___ PAGE EXTRACT

Oct 04, 2021 / Michael Gams, CIPRA International
Rockfalls and rockslides are nothing new in the Alps, but dwindling permafrost is making the situation even worse – for mountaineering and for villages.
Image caption:
The rock faces of the Zugspitze: in a few decades the permafrost will have disappeared.

A drone hovers in front of the rock faces of the Zugspitze, Germany’s highest peak, but instead of beautiful panoramic images, its thermal imaging camera provides precise information on the state of the permafrost. This is ice that cements the rock together. Because climate change is pushing the frost line higher and higher, this putty is now melting – on the Zugspitze, the permafrost will disappear completely within decades. In a new research project, the drone’s thermal images will supplement the permanent measurements taken on the mountain. Researchers want to use them to assess the danger of rockfalls, landslides or mudslides even more precisely. Hiking trails could be closed in good time and villages evacuated in extreme cases.

When the mountain comes

The Swiss mountain village of Kandersteg in the Bernese Oberland lies below the 3,600-metre high Doldenhorn. There, 20 million cubic metres of rock are in motion – presumably due to melting permafrost. Although they would not fall directly onto the village, they would very likely trigger devastating mudslides. Protective dams and advance warning systems are intended to protect locals and guests in Kandersteg from the worst. As recently as 2017, around 3.1 million cubic metres of rock fell from Piz Cengalo on the Italian-Swiss border – the resulting mudslide reached as far as Bondo/CH and damaged several houses. For eight people on hiking trails, help came too late.

______
___ RECORD EXTRACTS

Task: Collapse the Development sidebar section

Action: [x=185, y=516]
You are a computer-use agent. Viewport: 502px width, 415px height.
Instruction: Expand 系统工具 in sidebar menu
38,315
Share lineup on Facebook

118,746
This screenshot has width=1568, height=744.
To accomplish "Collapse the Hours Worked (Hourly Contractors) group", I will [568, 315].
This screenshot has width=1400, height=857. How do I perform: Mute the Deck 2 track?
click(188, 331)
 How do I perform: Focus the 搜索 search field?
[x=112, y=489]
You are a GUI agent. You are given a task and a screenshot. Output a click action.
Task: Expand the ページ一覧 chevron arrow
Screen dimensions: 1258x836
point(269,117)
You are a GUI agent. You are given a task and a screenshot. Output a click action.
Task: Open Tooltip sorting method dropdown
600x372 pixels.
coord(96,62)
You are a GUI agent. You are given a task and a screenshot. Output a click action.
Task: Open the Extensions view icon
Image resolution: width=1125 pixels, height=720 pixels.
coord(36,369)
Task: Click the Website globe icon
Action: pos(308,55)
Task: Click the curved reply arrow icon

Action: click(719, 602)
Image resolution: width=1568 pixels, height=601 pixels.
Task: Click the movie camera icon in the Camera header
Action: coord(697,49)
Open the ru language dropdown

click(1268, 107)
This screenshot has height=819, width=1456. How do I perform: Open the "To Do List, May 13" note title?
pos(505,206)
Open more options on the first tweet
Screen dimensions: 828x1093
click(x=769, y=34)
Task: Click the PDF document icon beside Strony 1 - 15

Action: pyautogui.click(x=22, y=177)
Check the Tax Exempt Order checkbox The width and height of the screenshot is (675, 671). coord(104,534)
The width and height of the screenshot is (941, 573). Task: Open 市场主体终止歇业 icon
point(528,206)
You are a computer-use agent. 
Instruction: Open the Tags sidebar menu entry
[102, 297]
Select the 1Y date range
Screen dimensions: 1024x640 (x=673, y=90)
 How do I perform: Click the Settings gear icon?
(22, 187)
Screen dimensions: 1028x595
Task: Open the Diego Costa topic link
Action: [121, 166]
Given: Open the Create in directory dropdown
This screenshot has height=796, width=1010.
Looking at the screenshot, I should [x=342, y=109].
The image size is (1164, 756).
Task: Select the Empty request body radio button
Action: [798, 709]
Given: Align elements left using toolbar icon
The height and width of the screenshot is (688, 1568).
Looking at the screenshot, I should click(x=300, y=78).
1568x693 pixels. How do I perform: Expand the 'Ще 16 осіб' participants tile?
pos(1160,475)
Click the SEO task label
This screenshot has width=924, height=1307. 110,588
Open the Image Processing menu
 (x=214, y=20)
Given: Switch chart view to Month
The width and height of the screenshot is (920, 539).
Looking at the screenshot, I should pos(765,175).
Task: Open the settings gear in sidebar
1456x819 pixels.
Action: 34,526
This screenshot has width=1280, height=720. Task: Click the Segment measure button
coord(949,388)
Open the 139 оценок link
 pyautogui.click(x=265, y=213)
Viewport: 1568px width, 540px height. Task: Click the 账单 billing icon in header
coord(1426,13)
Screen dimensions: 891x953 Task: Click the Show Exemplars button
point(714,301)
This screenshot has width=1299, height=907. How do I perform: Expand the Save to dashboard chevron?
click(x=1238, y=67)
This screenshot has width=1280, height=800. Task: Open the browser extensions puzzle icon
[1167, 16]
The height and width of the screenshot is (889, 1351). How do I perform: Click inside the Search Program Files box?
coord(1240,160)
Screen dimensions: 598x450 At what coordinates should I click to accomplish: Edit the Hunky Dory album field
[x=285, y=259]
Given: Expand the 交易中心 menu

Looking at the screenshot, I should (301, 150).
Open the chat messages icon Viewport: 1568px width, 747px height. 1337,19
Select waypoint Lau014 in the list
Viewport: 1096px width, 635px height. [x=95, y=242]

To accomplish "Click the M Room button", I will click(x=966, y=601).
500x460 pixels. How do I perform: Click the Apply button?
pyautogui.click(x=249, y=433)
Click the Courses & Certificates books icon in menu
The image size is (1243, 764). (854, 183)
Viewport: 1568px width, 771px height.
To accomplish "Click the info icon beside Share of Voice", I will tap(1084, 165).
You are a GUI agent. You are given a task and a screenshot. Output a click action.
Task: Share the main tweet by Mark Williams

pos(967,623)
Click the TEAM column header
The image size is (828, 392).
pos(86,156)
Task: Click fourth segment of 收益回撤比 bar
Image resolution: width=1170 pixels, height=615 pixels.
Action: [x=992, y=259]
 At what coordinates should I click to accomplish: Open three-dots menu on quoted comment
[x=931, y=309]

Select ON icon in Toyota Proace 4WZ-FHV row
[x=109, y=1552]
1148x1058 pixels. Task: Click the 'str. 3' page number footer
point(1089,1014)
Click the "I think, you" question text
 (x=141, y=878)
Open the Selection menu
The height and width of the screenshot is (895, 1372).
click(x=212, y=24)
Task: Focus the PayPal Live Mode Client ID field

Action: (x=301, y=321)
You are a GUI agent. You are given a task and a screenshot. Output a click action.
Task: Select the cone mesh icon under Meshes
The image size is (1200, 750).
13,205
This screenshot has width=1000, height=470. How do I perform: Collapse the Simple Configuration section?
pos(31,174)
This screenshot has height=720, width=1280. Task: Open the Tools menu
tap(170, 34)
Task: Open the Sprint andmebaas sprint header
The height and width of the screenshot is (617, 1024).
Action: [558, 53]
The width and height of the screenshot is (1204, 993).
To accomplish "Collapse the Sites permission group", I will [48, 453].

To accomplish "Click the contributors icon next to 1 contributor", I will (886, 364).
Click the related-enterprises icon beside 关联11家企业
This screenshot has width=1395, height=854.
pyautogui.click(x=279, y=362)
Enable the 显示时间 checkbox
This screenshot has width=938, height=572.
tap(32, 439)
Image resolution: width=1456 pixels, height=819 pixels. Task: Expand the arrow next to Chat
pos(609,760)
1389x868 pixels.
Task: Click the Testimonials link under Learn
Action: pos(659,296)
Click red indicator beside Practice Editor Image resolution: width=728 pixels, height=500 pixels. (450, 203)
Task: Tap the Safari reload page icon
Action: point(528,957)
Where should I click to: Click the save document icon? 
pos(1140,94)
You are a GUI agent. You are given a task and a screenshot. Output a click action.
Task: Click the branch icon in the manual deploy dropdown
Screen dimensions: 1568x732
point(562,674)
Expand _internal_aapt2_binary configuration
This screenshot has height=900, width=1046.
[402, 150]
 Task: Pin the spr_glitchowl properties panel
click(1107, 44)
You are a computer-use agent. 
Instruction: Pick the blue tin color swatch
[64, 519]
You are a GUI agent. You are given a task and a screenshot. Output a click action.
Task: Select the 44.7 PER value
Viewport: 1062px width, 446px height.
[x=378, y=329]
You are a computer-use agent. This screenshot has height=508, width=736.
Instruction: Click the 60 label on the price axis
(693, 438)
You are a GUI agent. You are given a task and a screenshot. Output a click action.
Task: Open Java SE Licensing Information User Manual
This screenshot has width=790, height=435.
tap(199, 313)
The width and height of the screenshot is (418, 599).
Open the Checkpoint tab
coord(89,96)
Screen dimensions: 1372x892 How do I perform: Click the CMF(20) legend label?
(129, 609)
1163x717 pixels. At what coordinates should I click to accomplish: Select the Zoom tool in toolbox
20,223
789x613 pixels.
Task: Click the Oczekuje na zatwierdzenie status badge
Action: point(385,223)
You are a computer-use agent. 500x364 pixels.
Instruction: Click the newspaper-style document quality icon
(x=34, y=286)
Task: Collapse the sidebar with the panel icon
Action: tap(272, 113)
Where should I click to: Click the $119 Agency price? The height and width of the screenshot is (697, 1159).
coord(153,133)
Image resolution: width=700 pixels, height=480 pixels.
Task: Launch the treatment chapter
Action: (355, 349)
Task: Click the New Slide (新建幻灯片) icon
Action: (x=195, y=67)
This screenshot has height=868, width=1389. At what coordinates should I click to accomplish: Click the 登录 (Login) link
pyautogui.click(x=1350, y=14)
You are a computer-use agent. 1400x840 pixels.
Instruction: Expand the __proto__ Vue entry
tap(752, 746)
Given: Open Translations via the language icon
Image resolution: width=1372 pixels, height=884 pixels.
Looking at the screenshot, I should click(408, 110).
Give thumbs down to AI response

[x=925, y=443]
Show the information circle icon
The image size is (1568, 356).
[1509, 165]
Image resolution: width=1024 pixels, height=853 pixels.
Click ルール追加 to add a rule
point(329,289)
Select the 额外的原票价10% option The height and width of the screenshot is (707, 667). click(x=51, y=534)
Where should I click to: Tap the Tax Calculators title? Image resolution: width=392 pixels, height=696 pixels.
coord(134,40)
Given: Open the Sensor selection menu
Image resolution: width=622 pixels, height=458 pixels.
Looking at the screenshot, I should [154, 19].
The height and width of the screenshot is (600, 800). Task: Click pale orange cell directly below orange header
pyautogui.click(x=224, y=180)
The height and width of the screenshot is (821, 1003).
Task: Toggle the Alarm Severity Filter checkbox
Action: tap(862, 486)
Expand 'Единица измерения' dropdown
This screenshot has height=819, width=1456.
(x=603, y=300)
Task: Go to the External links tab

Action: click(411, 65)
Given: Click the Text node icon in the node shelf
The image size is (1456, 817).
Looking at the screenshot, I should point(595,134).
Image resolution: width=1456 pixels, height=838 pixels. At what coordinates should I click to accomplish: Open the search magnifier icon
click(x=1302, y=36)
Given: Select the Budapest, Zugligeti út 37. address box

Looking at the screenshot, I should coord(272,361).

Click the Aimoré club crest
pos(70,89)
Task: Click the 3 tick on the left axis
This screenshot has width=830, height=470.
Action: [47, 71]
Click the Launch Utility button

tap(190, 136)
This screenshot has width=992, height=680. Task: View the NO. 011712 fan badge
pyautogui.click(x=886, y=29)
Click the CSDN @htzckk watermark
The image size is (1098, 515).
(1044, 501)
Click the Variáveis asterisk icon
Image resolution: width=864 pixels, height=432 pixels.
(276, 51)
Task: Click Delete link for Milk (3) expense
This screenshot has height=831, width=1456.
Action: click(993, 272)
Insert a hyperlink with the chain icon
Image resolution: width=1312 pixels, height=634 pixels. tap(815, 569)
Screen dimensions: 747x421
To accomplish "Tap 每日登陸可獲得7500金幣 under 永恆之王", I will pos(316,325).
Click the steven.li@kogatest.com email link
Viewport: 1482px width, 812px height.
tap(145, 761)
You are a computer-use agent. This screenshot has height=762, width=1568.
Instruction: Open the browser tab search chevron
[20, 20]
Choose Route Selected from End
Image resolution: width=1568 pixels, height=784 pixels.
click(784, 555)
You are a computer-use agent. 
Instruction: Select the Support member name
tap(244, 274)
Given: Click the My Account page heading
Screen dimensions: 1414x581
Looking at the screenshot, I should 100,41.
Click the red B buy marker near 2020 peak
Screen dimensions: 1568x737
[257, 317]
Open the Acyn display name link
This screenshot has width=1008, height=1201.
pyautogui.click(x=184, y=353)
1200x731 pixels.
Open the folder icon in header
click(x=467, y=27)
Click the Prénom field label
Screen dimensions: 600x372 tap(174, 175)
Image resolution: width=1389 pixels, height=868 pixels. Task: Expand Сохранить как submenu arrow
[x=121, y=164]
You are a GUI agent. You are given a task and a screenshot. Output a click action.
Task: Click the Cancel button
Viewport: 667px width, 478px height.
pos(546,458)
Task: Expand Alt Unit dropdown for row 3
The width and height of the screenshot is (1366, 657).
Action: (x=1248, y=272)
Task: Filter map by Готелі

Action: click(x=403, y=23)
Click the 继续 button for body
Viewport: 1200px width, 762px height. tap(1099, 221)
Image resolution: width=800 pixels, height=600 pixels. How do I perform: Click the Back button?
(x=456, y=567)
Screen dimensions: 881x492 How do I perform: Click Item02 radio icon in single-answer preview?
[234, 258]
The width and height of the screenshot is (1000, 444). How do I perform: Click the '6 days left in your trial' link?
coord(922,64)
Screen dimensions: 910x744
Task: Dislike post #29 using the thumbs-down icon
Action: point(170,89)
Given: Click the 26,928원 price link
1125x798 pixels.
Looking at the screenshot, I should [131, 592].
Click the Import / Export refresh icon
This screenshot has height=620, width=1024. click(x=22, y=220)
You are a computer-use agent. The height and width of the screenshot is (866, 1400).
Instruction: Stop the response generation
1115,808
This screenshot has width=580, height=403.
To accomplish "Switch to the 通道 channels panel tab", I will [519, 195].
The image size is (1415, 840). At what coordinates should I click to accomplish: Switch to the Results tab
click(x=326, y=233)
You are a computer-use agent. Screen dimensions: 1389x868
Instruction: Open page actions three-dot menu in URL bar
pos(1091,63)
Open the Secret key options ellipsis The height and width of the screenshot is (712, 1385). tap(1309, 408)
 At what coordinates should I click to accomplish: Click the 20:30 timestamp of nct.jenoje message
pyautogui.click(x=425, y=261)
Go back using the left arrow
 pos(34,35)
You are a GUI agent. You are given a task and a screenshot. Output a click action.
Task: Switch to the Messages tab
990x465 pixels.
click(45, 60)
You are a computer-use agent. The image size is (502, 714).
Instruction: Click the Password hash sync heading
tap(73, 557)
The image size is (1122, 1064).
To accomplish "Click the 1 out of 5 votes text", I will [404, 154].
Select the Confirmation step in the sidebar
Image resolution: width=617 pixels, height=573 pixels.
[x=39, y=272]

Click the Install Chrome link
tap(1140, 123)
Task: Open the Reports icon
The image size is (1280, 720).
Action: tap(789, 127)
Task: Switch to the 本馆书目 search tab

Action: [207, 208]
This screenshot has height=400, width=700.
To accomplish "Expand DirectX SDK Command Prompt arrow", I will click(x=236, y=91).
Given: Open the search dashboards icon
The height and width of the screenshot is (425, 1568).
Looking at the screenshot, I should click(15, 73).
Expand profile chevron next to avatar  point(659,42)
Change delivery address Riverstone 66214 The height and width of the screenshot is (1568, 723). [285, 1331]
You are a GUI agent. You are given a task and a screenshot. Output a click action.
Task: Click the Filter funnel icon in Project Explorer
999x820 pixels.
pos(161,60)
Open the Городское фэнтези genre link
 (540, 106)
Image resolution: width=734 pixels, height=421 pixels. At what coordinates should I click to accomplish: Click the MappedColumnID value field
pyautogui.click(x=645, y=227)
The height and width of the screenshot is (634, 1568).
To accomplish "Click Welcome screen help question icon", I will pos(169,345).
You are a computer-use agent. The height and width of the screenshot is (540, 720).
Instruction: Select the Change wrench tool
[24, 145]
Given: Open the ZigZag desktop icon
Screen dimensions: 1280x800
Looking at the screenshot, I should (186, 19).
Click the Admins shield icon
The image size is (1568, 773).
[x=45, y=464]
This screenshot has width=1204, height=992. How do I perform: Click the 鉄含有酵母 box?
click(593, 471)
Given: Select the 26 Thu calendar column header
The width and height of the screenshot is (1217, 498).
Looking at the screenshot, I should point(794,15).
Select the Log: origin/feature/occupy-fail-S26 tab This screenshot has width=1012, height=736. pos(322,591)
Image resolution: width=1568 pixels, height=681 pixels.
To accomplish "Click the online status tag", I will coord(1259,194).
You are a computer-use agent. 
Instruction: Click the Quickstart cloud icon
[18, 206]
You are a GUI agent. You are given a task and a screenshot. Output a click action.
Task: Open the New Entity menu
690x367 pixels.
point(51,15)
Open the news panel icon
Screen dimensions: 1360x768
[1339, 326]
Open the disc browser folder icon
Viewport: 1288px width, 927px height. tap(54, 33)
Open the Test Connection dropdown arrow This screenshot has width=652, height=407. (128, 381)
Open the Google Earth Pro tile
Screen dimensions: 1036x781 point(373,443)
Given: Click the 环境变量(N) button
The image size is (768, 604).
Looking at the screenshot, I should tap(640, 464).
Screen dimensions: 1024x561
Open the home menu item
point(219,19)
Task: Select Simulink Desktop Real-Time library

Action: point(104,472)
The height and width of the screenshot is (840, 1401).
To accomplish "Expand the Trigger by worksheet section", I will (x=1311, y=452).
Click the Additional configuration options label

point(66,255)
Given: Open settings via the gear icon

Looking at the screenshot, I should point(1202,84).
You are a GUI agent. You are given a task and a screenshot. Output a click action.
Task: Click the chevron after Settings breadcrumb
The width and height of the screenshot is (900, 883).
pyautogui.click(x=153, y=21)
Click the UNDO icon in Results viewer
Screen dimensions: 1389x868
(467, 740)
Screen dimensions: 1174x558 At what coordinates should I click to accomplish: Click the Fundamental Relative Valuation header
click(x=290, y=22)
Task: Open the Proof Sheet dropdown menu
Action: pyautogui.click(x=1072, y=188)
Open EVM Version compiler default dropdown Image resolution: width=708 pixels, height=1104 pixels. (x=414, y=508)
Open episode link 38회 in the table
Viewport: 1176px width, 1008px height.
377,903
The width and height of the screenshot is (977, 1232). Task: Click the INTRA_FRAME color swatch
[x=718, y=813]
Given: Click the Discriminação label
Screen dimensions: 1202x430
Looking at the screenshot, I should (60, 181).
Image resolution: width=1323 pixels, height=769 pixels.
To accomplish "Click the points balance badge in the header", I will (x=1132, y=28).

______

PROMPT:
In the permafrost article, what does the drone's thermal imaging camera give precise information about? The rows have no connection to the permafrost article.

COMPLETE ANSWER:
The state of the permafrost in the rock faces of the Zugspitze.